The fact that Sora’s videos still display some strange glitches when depicting complex scenes with lots of movement suggests that such deepfake videos will be detectable for now, says Arvind Narayanan at Princeton University. But he also cautioned that in the long run “we will need to find other ways to adapt as a society”.
OpenAI has held off on making Sora publicly available while it performs “red team” exercises where experts try to break the AI model’s safeguards in order to assess its potential for misuse. The select group of people currently testing Sora are “domain experts in areas like misinformation, hateful content and bias”, says an OpenAI spokesperson.
This testing is vital because artificial videos could let bad actors generate false footage in order to, for instance, harass someone or sway a political election. Misinformation and disinformation fuelled by AI-generated deepfakes ranks as a major concern for leaders in academia, business, government and other sectors, as well as for AI experts.
“Sora is absolutely capable of creating videos that could trick everyday folks,” says Tobac. “Video does not need to be perfect to be believable as many people still don’t realise that video can be manipulated as easily as pictures.”
AI companies will need to collaborate with social media networks and governments to handle the scale of misinformation and disinformation likely to occur once Sora becomes open to the public, says Tobac. Defences could include implementing unique identifiers, or “watermarks”, for AI-generated content.

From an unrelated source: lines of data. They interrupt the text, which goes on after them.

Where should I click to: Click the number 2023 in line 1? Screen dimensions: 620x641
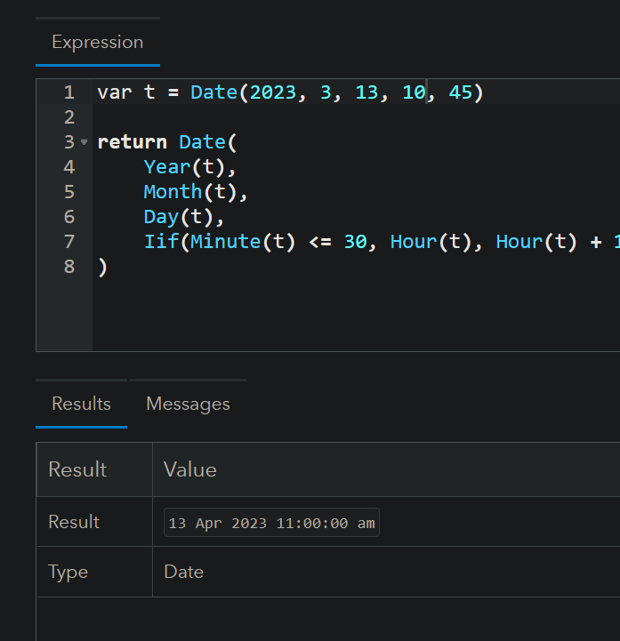[272, 92]
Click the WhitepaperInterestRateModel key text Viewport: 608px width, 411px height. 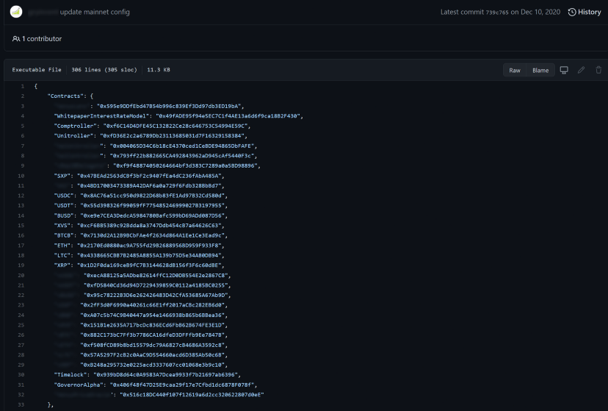pos(102,116)
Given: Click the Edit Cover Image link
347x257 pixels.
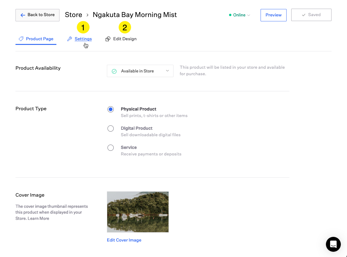Looking at the screenshot, I should pyautogui.click(x=124, y=240).
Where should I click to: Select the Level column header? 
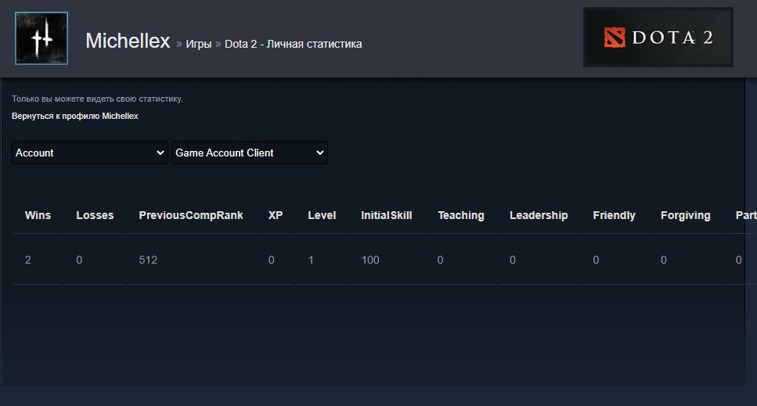click(x=322, y=215)
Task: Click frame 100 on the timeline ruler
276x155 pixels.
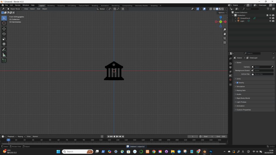Action: 92,140

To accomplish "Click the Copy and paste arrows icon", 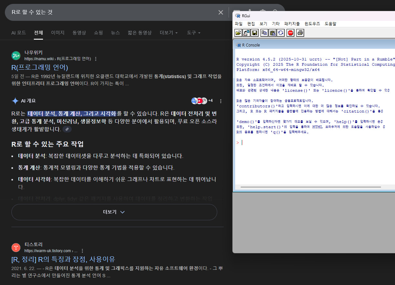I will pos(280,33).
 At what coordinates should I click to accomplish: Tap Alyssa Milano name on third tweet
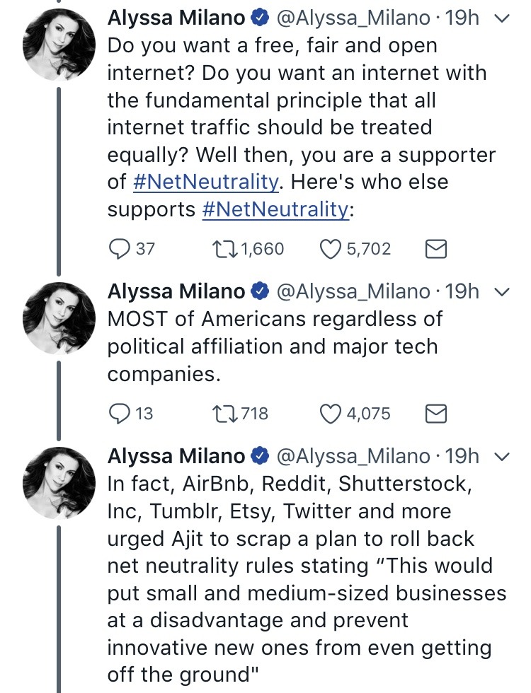click(176, 456)
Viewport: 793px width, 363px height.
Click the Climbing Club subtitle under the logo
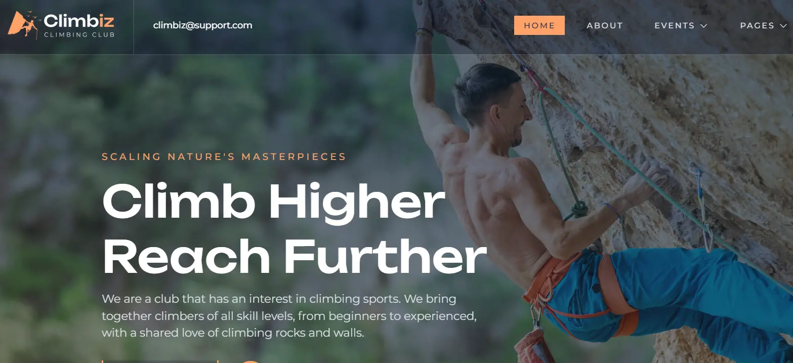click(x=79, y=35)

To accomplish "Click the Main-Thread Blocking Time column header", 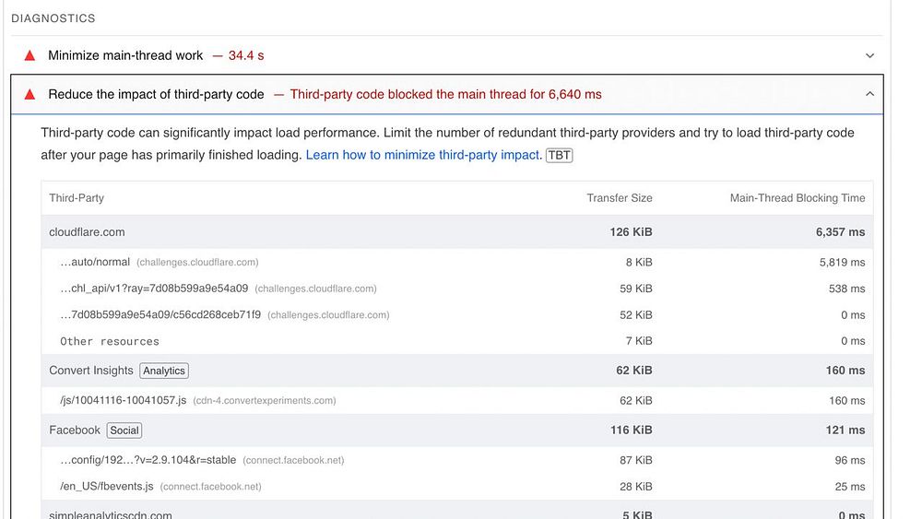I will 797,198.
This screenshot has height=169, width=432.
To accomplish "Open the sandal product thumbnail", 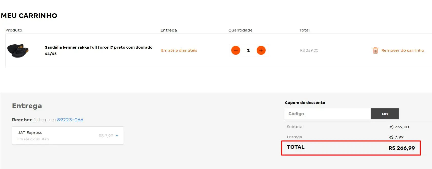I will tap(18, 50).

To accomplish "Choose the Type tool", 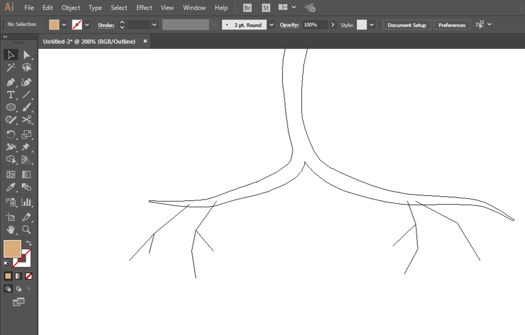I will click(x=11, y=95).
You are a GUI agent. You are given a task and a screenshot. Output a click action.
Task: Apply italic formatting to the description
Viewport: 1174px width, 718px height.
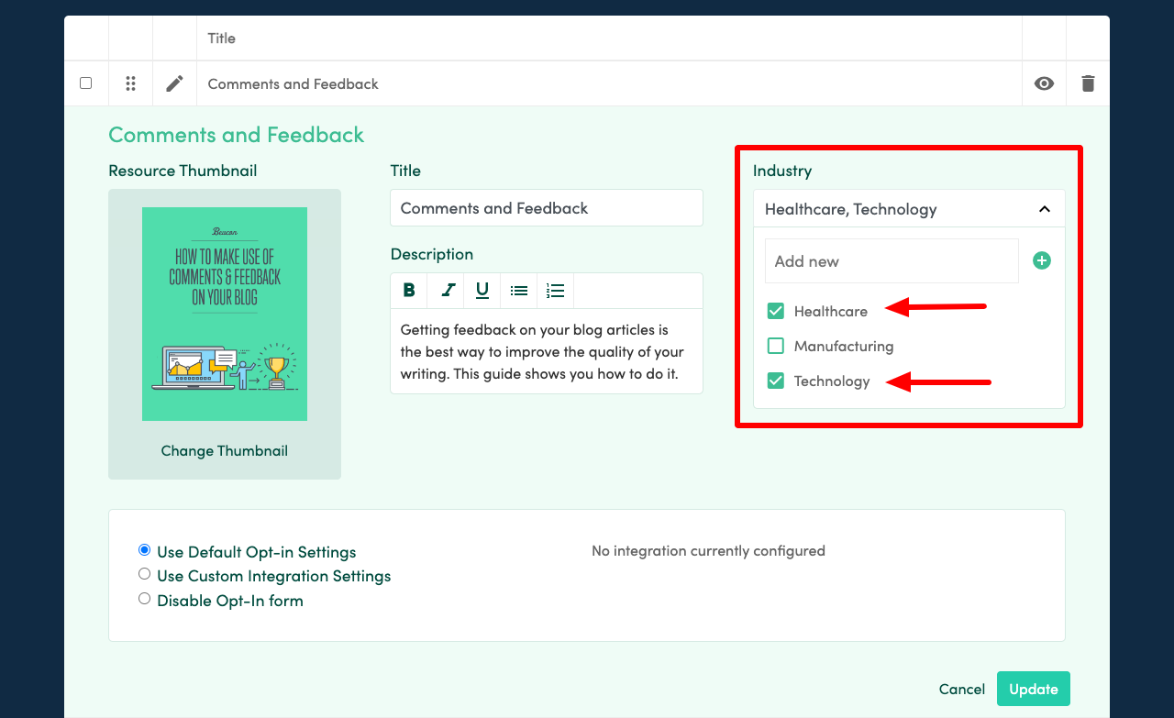click(x=446, y=290)
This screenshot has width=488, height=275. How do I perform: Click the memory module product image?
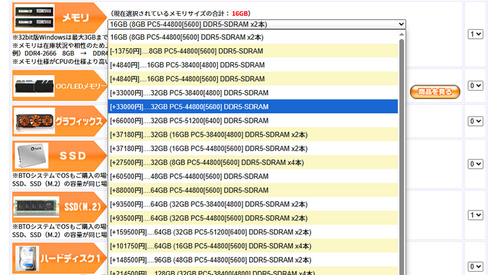pos(34,19)
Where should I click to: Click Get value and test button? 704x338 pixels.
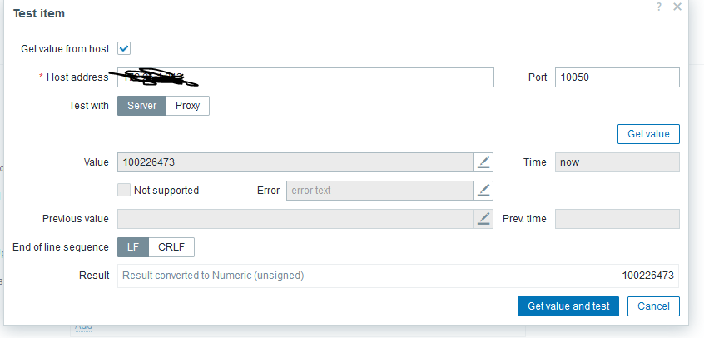(568, 306)
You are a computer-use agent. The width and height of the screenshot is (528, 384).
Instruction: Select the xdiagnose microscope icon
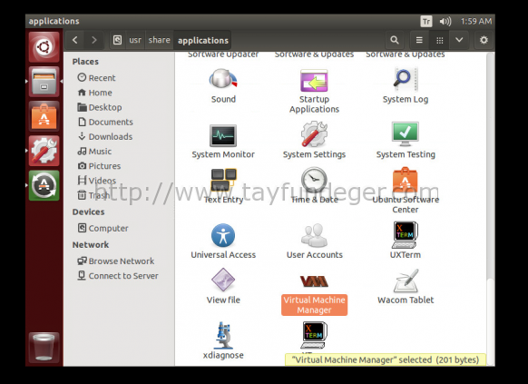223,335
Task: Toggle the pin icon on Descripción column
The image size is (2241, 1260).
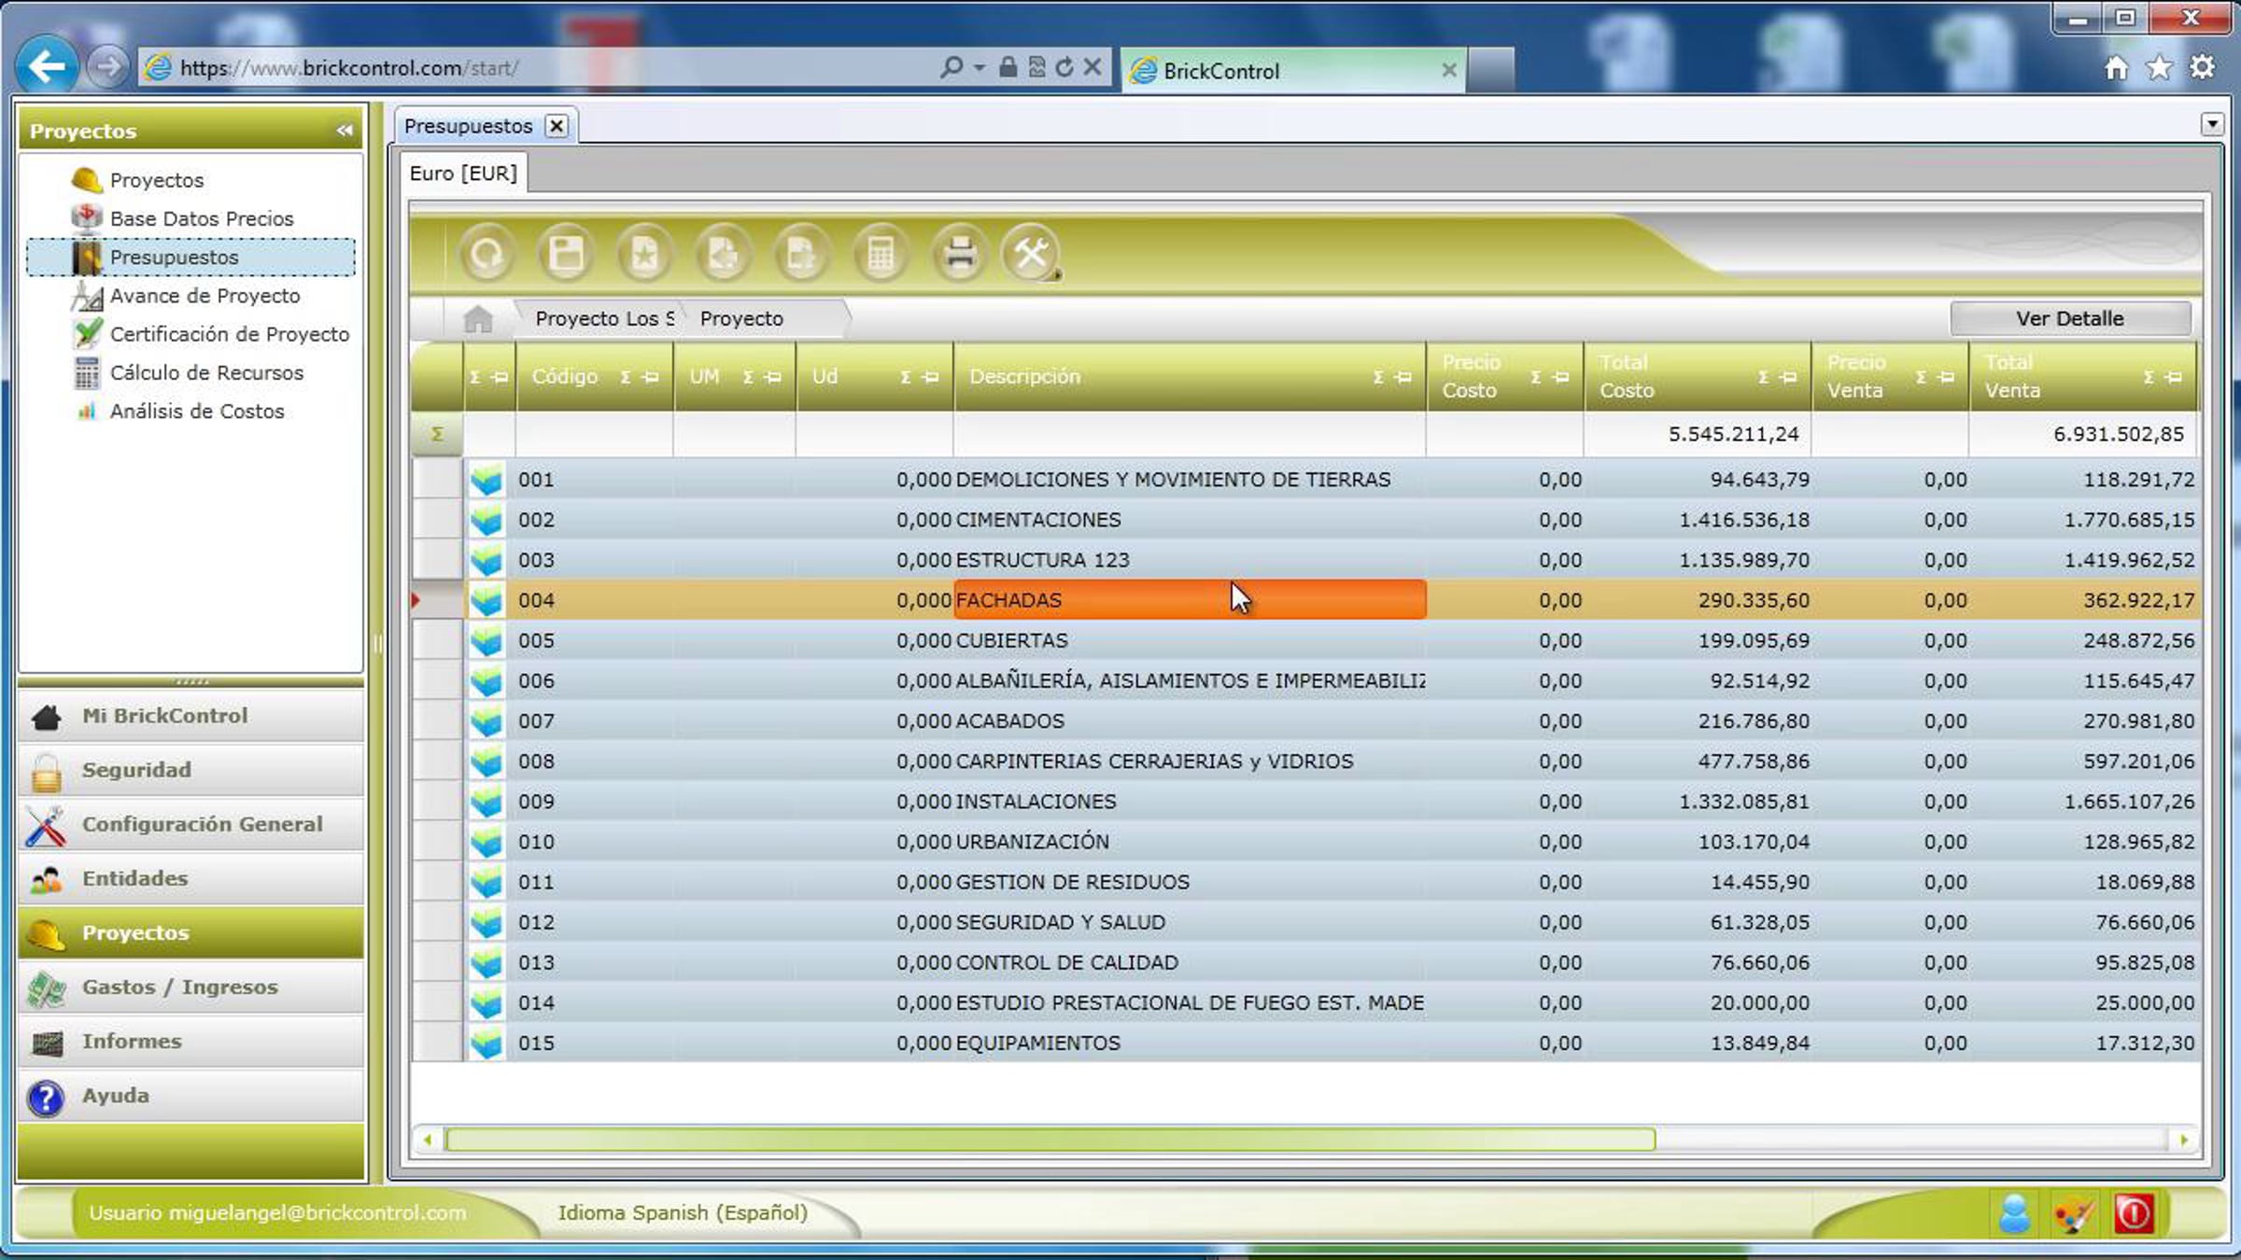Action: pos(1403,377)
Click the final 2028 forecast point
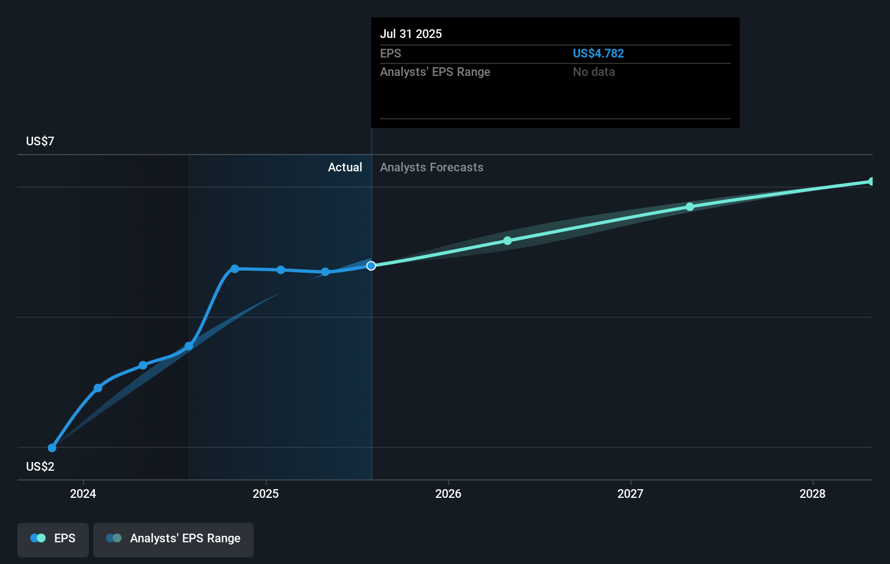 pyautogui.click(x=872, y=182)
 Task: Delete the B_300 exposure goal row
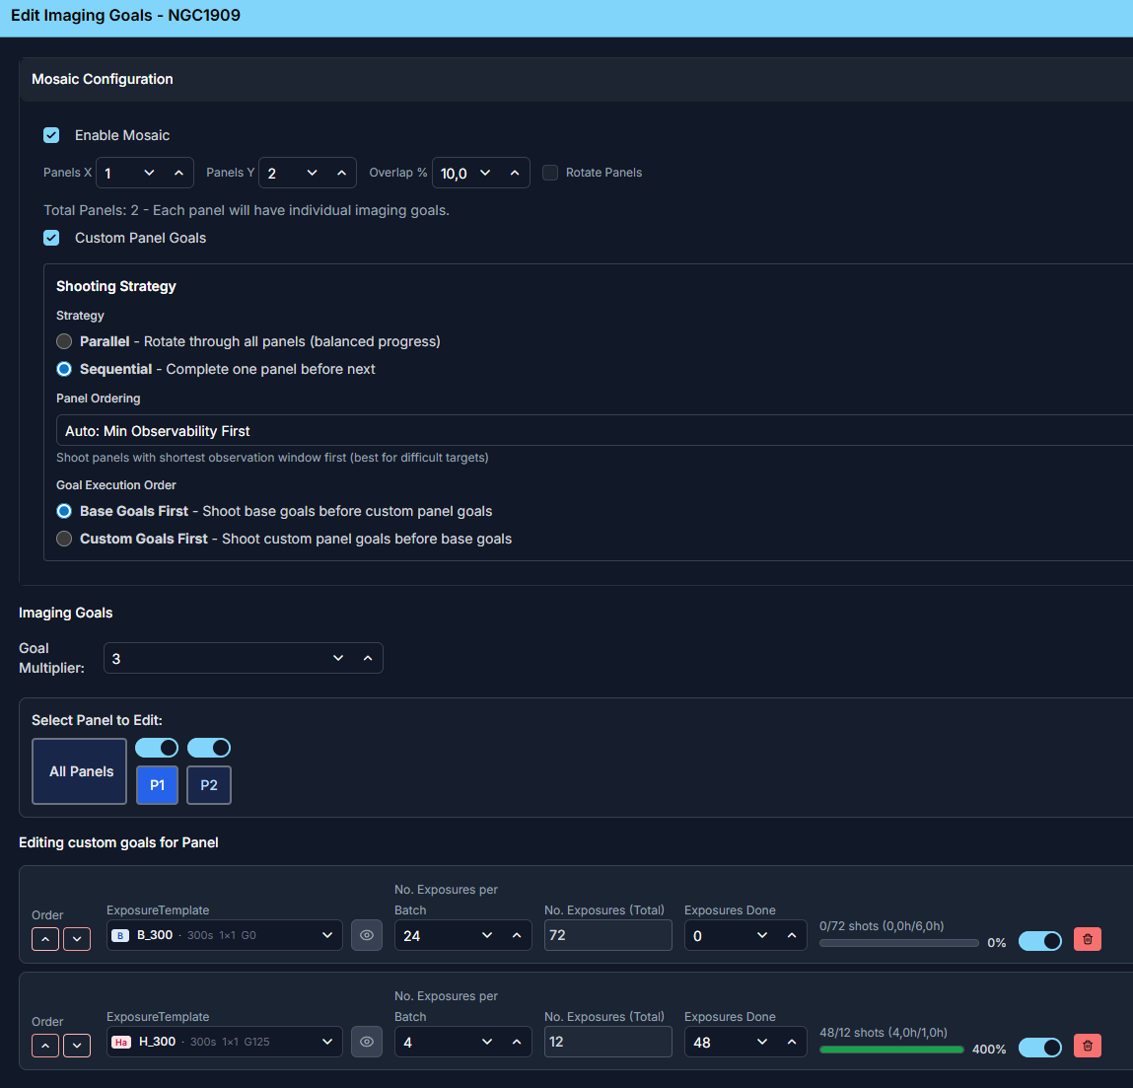[1087, 939]
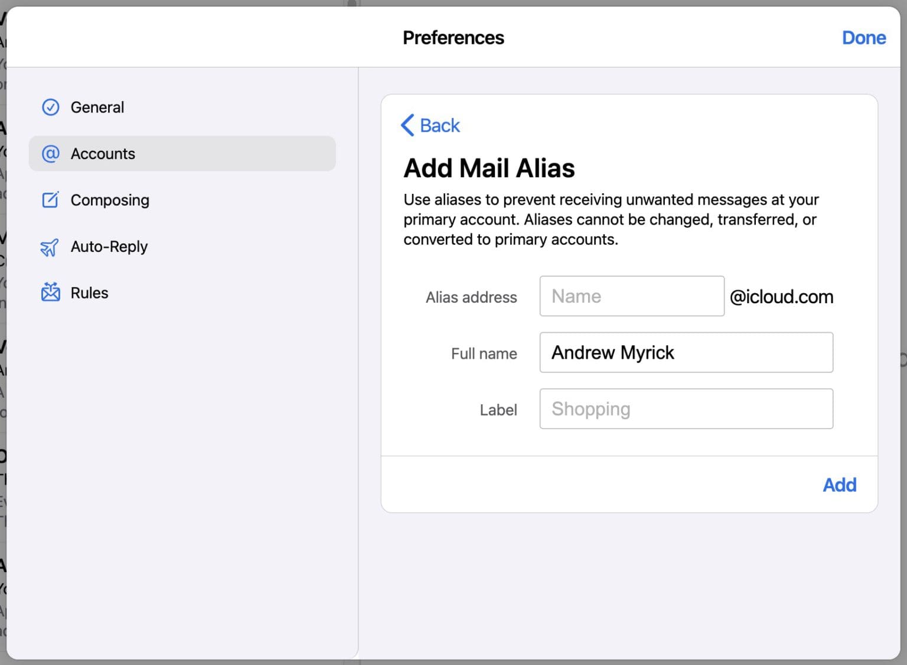907x665 pixels.
Task: Click Add to create the alias
Action: point(840,485)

When asked if OpenAI has any plans to make Sora more widely available in 2024, the OpenAI spokesperson described the company as “taking several important safety steps ahead of making Sora available in OpenAI’s products”. For instance, the company already uses automated processes aimed at preventing its commercial AI models from generating depictions of extreme violence, sexual content, hateful imagery and real politicians or celebrities. With more people than ever before participating in elections this year, those safety steps will be crucial.